Mary’s Poem
Written by request for my sister
Who wanted me to write a poem
That she could turn a line from into a tattoo
Mary, when I emerged from
the existential doubt our
Last chat plunged me into,
I felt guarded, yet flattered and
cautious in the face
of this brave new permanent kindness.
Between the
alpha and omega
tattooed on your right foot
is the realization that
your body and life are yours
for the duration of the lease.
Sometimes the rent is high and
unfair, but it nets you a home.
My fear of tattoos on me
is another expression of uncertainty in the face of questions
that wander around the living room in the afternoon
and wonder, “Will hair grow on my back someday?”
Will I get my fair share of happiness or cancer?

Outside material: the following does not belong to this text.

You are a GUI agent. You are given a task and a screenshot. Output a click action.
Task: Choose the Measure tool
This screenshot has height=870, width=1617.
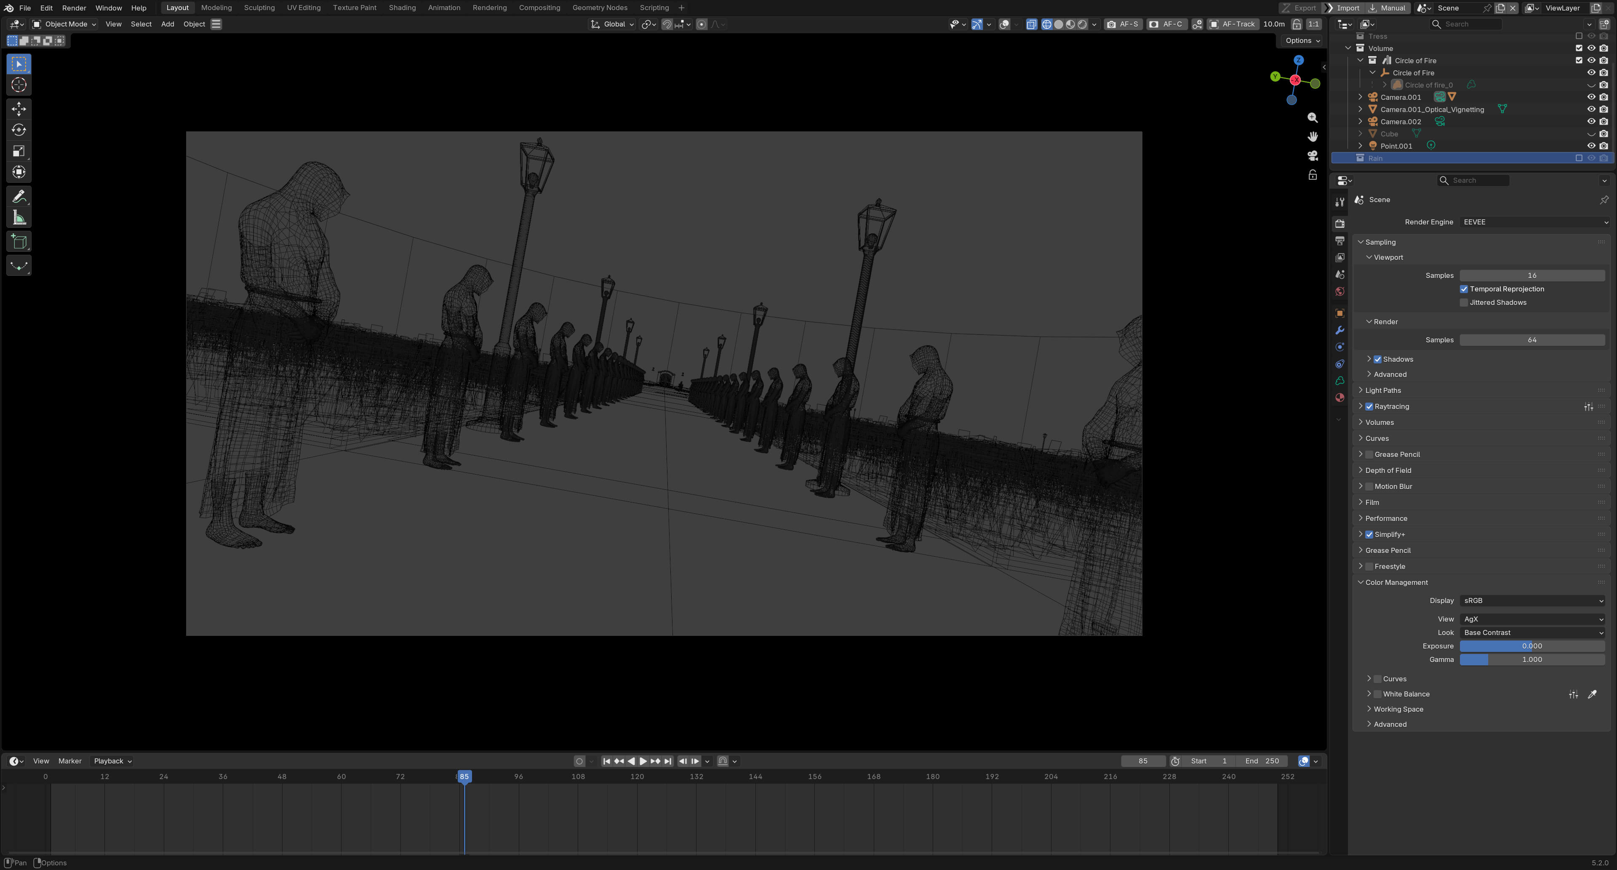click(x=19, y=218)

Is there an alley between love and dissolution
where their is refuge from either?
Will I always stand by
tattooing “tattoos are dumb”
on my bum?
You too are an overthinker.
So we indulge our love of over-consideration and declare that
tattoos at their worst are tramp stamps that still make us smile,
and at their best
they are living poetries,
pillars of who we were
branded on who we are
to stabilize ourselves against
who we might become.
I do not imagine grandma sorry her name is
signed on your chest like past birthday checks.
When they say you are like her,
they mean her virtues.
She knew she was not an easy woman to love
but once
you saw how
her thoughts thirsted
for brimming glasses in a half full
life you understood
you overlooked.
I can’t pinpoint exactly when you
were weaned off diapers,
how you learned to talk and walk,
drive and hold opinions, kiss boys,
work, go to college and live a life.
I do know we were created by the same embrace,
which conspired on either side of the glass decade between us.
That light in the distance you see when you close your eyes tight
is our family’s unique illumination,
the light we see in each other,
which sometimes is the glow
of Isaac miscalculating the Light Bright
and setting fire to Teresa’s rabbit.
Some tattoos are
punishable only by
glares of your peers,
but judgment says more about
The giver than the receiver.
People, Mary, even shitty ones, are generally good.
Those who forget your name,
the ones who can’t place your face,
or forgets where your tattoos are hidden,
will never forget the time
that you put their family dog in the give-away
section of the newspaper, and you won’t forget
times you showed them kindness when
what they really deserved was a roundhouse.
In case you haven’t stumbled upon this already:
Never hesitate to pick up crayons and color in the drabs of our days.
Bear this world like a gladiator who has been told
“Win the fight with the angry lion, then defeat the bear,
waste the alligator and you will win
free muffins and coffee for life.”
Or, bear this world like a Koala bear
Who knows there are forests of answers to
the question of “how your eucalyptus needs will be met?”
Better yet, bear this world like Ron Swanson and face it
with a moustache first
and proud
preach your person
sing your shanties
create your own universe,
connect your own dots
mark your own constellations and don’t let Orion or me or
that ladle, The Big Downer, make that silly claim that
the world at large seems to believe, that just because we
were here first, our creations are preeminent and more permanent
than what your new unhampered mind will see from our shoulders.
So fill your sky with your own meanings and understandings
and I will share my constellations with you and learn from yours,
and we can borrow each other’s stars and turn the night sky
into something it has never been, despite its eternity.